Aim of the exercise => Please return only the lines from the one holding "Click the 0.4915360" through the one holding "Open avatar of", exactly as they appear in the records below, both ends included.

(Dataset entries)
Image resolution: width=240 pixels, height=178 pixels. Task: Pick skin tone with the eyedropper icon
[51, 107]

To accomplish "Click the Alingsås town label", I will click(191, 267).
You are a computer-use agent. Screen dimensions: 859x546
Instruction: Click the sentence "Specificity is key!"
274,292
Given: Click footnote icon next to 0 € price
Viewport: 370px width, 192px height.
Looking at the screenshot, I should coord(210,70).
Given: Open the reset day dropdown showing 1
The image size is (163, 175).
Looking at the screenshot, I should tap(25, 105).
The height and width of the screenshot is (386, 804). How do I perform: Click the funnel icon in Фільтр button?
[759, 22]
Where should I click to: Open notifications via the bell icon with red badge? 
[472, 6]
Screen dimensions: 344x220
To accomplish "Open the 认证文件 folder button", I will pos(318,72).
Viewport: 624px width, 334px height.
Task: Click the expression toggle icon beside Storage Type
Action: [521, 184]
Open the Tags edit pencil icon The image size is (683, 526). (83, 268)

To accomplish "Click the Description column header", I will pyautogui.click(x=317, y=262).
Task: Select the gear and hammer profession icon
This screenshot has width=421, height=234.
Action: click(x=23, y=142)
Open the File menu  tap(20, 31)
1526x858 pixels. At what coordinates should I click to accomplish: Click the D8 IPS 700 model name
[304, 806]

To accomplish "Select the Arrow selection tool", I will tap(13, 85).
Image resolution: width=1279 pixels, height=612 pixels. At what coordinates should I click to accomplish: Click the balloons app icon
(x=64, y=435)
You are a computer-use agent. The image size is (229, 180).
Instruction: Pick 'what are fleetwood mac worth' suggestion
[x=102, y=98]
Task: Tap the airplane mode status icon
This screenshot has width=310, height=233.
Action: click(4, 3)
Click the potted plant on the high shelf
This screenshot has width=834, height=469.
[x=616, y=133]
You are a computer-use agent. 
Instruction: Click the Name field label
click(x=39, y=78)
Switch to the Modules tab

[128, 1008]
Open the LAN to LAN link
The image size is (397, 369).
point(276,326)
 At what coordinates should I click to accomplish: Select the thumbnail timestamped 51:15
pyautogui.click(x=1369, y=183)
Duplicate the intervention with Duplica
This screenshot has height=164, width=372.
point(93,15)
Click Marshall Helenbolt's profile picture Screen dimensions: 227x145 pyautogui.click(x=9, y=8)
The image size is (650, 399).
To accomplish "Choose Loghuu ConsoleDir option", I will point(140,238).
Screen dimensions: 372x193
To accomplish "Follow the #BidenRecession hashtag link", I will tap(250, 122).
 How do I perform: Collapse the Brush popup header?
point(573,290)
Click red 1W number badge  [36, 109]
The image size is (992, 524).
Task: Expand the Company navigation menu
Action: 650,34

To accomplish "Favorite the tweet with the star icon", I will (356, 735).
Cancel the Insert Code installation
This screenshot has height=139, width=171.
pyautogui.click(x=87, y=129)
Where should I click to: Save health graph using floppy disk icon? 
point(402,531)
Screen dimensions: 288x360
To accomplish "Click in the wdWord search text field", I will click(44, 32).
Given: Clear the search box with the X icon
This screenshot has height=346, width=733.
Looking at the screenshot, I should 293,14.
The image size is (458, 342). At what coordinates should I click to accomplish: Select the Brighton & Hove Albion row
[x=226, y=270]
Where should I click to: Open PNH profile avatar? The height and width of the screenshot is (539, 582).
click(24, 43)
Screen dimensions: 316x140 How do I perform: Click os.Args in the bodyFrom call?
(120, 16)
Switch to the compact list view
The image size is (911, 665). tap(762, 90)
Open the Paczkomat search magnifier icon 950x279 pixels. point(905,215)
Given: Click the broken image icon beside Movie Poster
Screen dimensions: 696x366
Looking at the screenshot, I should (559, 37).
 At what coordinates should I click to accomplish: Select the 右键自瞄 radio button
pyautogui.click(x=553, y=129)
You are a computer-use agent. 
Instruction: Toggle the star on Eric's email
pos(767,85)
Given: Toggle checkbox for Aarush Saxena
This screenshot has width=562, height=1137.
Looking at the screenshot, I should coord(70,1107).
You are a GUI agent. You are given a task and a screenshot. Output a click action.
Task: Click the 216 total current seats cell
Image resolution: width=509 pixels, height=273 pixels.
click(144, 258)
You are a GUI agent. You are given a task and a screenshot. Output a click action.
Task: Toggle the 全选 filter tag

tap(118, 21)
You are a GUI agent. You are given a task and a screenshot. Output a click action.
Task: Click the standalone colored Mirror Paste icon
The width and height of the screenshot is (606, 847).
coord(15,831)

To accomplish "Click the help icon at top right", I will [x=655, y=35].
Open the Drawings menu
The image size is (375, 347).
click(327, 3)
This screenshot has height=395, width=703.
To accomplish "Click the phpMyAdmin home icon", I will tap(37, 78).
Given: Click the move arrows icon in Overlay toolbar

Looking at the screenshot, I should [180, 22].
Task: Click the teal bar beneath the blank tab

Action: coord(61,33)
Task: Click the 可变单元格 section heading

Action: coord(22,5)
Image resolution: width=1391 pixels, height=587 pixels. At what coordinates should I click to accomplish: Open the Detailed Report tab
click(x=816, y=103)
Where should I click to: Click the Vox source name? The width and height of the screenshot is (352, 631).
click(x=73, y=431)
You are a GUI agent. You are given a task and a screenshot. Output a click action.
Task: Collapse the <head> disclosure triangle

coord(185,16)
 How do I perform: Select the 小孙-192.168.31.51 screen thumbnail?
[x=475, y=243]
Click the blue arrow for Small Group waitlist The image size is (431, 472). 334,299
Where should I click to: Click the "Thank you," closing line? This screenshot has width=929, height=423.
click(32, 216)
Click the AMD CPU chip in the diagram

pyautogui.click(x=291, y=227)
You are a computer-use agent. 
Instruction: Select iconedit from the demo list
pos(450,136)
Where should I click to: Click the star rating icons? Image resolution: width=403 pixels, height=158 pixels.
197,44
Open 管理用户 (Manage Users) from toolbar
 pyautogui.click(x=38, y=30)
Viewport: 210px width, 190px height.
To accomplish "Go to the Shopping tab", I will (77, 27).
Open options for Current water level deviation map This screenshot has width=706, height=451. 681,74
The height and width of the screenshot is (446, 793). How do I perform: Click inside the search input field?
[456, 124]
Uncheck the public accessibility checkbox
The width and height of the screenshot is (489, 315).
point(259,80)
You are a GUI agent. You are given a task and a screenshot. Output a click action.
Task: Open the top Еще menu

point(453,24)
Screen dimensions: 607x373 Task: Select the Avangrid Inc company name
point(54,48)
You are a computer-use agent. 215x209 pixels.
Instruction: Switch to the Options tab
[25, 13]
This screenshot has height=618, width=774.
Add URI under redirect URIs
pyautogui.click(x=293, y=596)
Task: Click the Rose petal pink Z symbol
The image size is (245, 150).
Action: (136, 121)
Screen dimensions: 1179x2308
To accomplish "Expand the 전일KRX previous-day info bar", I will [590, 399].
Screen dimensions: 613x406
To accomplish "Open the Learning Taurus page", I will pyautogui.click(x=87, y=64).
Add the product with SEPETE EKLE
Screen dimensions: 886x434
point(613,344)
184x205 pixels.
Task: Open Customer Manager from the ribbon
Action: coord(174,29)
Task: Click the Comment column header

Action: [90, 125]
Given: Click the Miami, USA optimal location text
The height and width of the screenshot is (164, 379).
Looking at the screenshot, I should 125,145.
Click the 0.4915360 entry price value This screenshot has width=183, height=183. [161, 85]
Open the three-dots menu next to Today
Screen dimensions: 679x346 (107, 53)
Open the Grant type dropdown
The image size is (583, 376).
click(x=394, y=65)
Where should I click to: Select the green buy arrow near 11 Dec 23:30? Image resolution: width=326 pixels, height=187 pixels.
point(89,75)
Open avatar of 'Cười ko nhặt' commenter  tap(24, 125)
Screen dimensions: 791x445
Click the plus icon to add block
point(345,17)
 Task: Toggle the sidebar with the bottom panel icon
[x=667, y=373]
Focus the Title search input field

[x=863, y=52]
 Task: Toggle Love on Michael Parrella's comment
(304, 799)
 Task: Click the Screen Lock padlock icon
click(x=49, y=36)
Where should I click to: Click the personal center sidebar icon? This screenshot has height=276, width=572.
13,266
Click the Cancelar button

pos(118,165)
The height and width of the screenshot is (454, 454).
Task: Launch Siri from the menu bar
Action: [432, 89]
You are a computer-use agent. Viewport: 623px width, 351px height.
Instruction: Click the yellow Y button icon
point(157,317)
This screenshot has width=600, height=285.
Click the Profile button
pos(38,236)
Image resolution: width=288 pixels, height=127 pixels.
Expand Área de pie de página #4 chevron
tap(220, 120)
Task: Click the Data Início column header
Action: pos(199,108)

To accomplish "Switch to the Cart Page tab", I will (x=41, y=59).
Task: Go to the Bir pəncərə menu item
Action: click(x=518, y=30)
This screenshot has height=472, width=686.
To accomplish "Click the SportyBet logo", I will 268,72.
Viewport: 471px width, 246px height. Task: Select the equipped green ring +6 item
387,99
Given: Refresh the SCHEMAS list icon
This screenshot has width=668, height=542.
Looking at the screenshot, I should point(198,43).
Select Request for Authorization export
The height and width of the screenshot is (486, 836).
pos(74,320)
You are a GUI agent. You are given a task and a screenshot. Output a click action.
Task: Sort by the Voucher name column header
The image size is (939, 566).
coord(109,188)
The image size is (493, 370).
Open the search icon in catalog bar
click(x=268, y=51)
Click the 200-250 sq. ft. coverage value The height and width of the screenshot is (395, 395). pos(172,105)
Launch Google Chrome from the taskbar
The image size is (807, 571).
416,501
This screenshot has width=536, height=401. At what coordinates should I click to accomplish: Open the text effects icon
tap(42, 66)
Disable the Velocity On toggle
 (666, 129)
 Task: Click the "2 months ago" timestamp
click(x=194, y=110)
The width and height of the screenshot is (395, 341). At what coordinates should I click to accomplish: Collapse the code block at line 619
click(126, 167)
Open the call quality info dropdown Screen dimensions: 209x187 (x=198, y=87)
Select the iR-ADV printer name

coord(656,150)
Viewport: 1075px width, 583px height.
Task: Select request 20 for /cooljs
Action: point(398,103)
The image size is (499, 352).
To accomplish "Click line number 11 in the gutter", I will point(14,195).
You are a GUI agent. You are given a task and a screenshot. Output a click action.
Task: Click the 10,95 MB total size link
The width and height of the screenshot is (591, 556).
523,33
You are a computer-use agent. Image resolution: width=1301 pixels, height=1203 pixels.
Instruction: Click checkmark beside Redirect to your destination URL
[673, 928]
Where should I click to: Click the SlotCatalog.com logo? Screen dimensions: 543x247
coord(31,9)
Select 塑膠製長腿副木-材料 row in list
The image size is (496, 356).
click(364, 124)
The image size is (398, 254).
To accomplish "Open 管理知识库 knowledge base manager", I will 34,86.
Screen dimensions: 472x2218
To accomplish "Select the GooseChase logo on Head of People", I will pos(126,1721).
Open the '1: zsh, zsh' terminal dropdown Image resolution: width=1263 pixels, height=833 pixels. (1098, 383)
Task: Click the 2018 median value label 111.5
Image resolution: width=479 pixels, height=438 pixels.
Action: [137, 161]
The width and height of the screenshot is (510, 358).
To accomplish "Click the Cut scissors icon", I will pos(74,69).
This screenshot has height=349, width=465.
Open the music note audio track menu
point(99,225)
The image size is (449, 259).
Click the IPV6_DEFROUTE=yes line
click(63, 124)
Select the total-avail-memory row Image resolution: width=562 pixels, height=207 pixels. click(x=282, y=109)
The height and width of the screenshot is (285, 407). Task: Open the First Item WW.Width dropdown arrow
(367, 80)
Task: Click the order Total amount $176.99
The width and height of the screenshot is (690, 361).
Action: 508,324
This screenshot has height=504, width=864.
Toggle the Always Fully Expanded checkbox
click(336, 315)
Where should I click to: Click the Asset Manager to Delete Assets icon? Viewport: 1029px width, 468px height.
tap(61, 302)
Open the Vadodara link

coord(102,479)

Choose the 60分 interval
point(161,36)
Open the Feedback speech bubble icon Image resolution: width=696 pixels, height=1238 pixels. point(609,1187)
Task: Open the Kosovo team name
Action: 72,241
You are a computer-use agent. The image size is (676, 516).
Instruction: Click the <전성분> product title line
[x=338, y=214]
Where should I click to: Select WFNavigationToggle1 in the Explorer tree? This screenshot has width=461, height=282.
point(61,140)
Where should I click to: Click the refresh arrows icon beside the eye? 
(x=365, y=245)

Final answer =>
Click the 0.4915360 entry price value This screenshot has width=183, height=183. [161, 85]
Open the three-dots menu next to Today
Screen dimensions: 679x346 (107, 53)
Open the Grant type dropdown
The image size is (583, 376).
click(x=394, y=65)
Where should I click to: Select the green buy arrow near 11 Dec 23:30? Image resolution: width=326 pixels, height=187 pixels.
point(89,75)
Open avatar of 'Cười ko nhặt' commenter  tap(24, 125)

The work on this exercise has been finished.